Document section
※ ※ ※
This prevents multiple versions of the same model from executing, especially while running on the same data.


\subsection{Rules}
Traditionally, a rule engine within a SIEM contains a set of conditions. The engines use event data to check against these rules. With OpenUBA, an entire rule engine can be defined within a standalone model. This rule engine executes within a model group, and can output risk scores similar to a traditional model. This approach enables rule engines to be used in the same way models are used. 


\subsection{Storage}
Another issue with current-state UBA tools is the requirement to store a copy of production data in such a way where the tool can access it. This forces UBA users to eventually copy large amounts of data. Although UBA tool tend to delete data beyond a specified time window, copying the data alone can be challenging for users with large amounts of data.
※ ※ ※
Information supplied
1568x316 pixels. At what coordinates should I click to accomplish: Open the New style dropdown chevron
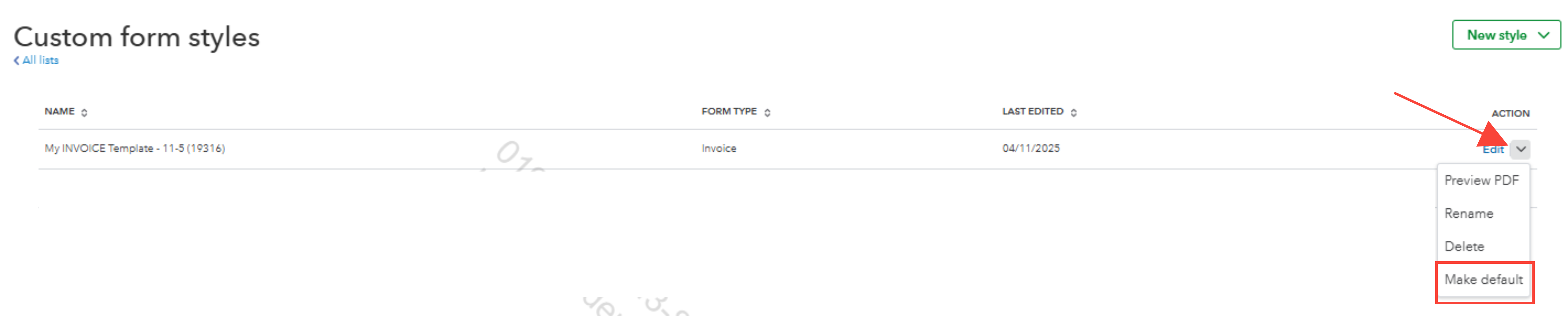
※ ※ ※
Required actions
A. Reproduce the part of the OpenUBA text above starting at "This prevents multiple" and ending at "with large amounts of data.".
B. Using the OpenUBA text above, decide whether each statement agrees with it, answering yes or no and quoting the words that decide it: (i) In OpenUBA, a whole rule engine can be defined within a standalone model. (ii) OpenUBA rule engines run outside of model groups. (iii) Current-state UBA tools require a copy of production data stored where the tool can access it.

Exercise responses
A.
This prevents multiple versions of the same model from executing, especially while running on the same data.


\subsection{Rules}
Traditionally, a rule engine within a SIEM contains a set of conditions. The engines use event data to check against these rules. With OpenUBA, an entire rule engine can be defined within a standalone model. This rule engine executes within a model group, and can output risk scores similar to a traditional model. This approach enables rule engines to be used in the same way models are used. 


\subsection{Storage}
Another issue with current-state UBA tools is the requirement to store a copy of production data in such a way where the tool can access it. This forces UBA users to eventually copy large amounts of data. Although UBA tool tend to delete data beyond a specified time window, copying the data alone can be challenging for users with large amounts of data.

B.
(i) Yes: "With OpenUBA, an entire rule engine can be defined within a standalone model."
(ii) No: "This rule engine executes within a model group"
(iii) Yes: "the requirement to store a copy of production data in such a way where the tool can access it"